**RECORDS FOR THE TASK:**
:::::

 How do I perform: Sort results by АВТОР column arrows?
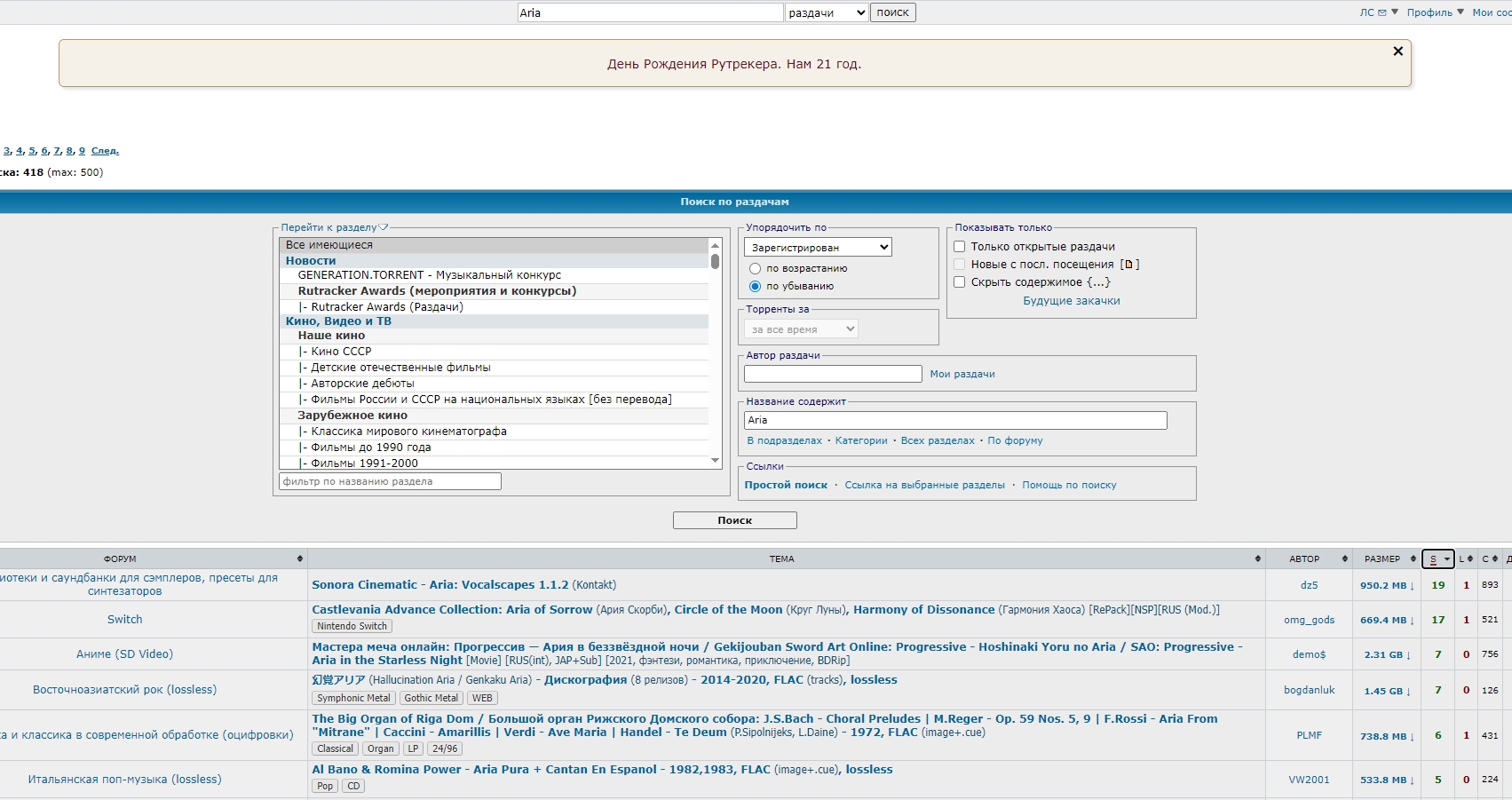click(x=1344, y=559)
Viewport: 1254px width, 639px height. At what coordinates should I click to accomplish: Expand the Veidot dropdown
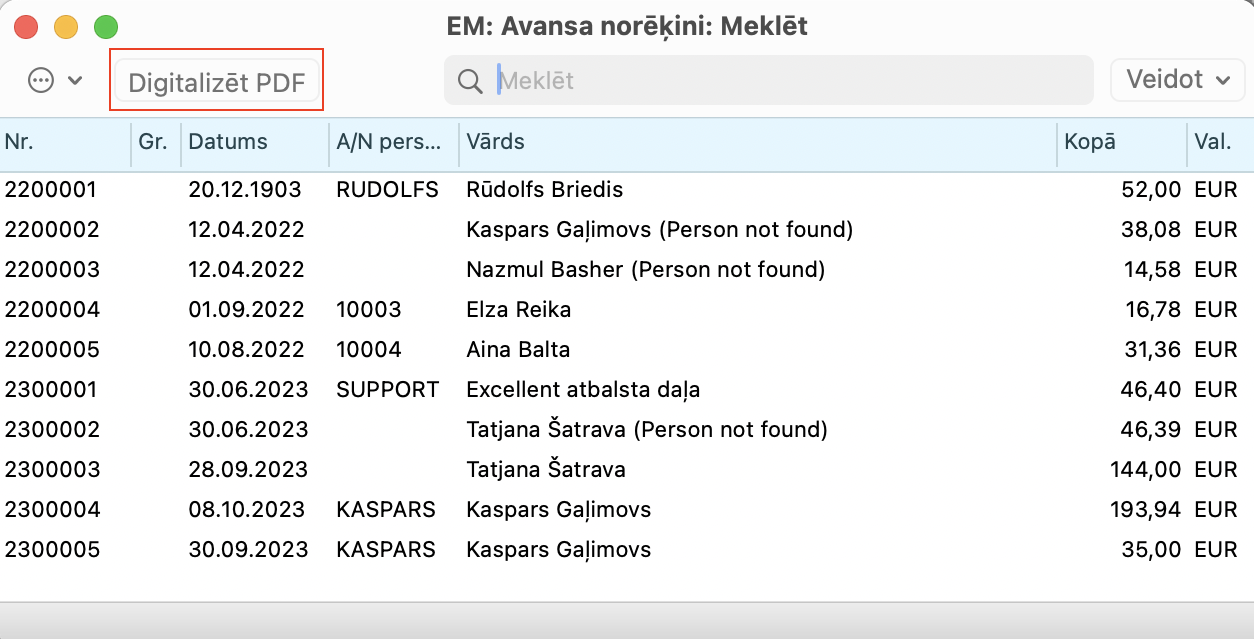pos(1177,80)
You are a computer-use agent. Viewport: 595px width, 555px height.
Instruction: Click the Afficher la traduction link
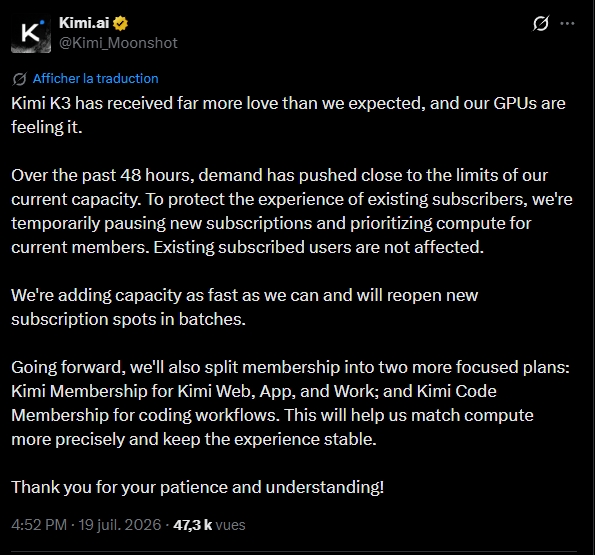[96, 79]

:::::

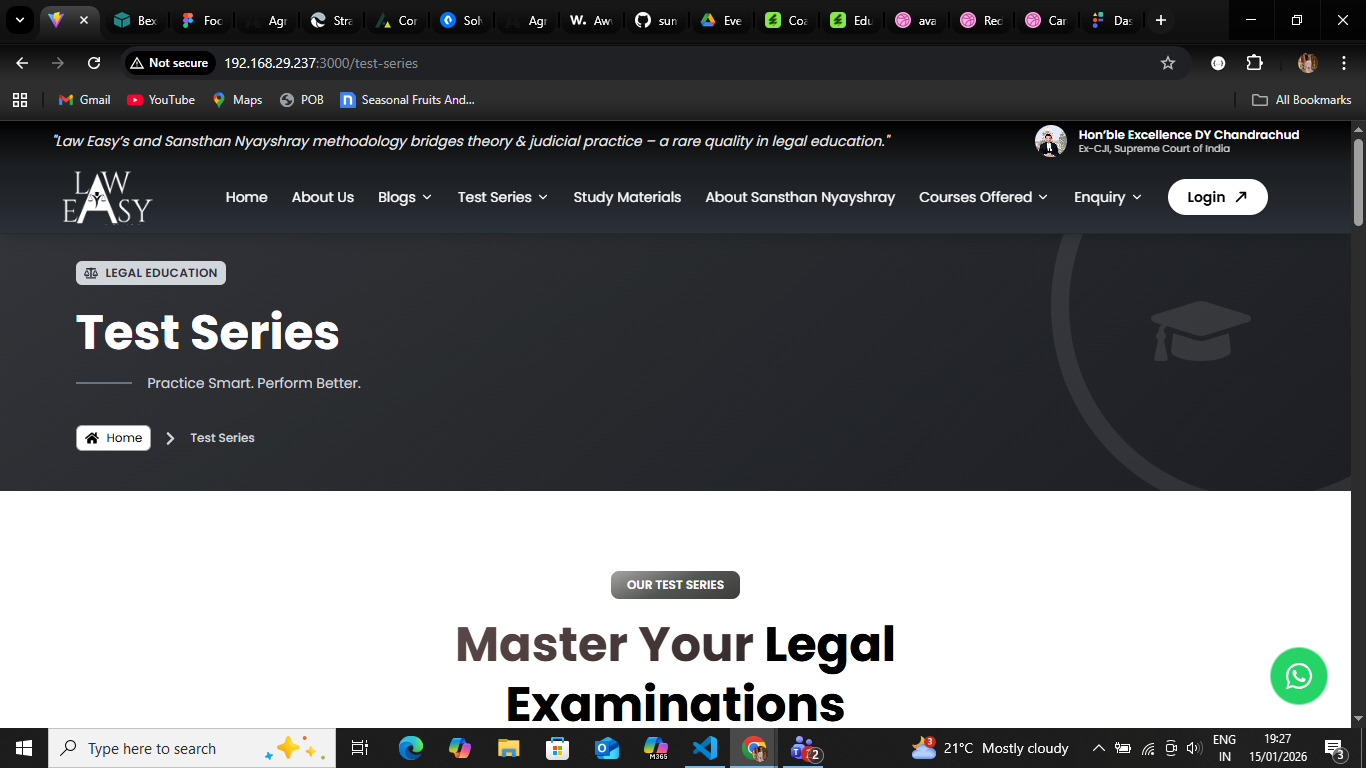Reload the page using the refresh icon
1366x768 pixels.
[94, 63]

:::::

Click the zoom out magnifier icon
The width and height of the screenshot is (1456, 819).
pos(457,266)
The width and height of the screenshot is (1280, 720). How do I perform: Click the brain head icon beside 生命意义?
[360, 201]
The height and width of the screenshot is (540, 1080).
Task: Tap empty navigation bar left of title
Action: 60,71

:::::

**INSTRUCTIONS FOR THE TASK:**
Reproduce exactly the lines above that run from the one with "How do I perform: Sort" to the one with "You are a computer-use", both included, leaving pictures out.

**EXPECTED OUTPUT:**
 How do I perform: Sort results by АВТОР column arrows?
click(x=1344, y=559)
Viewport: 1254px width, 639px height. At what coordinates should I click to accomplish: Expand the Veidot dropdown
pos(1177,80)
You are a computer-use agent. Viewport: 595px width, 555px height.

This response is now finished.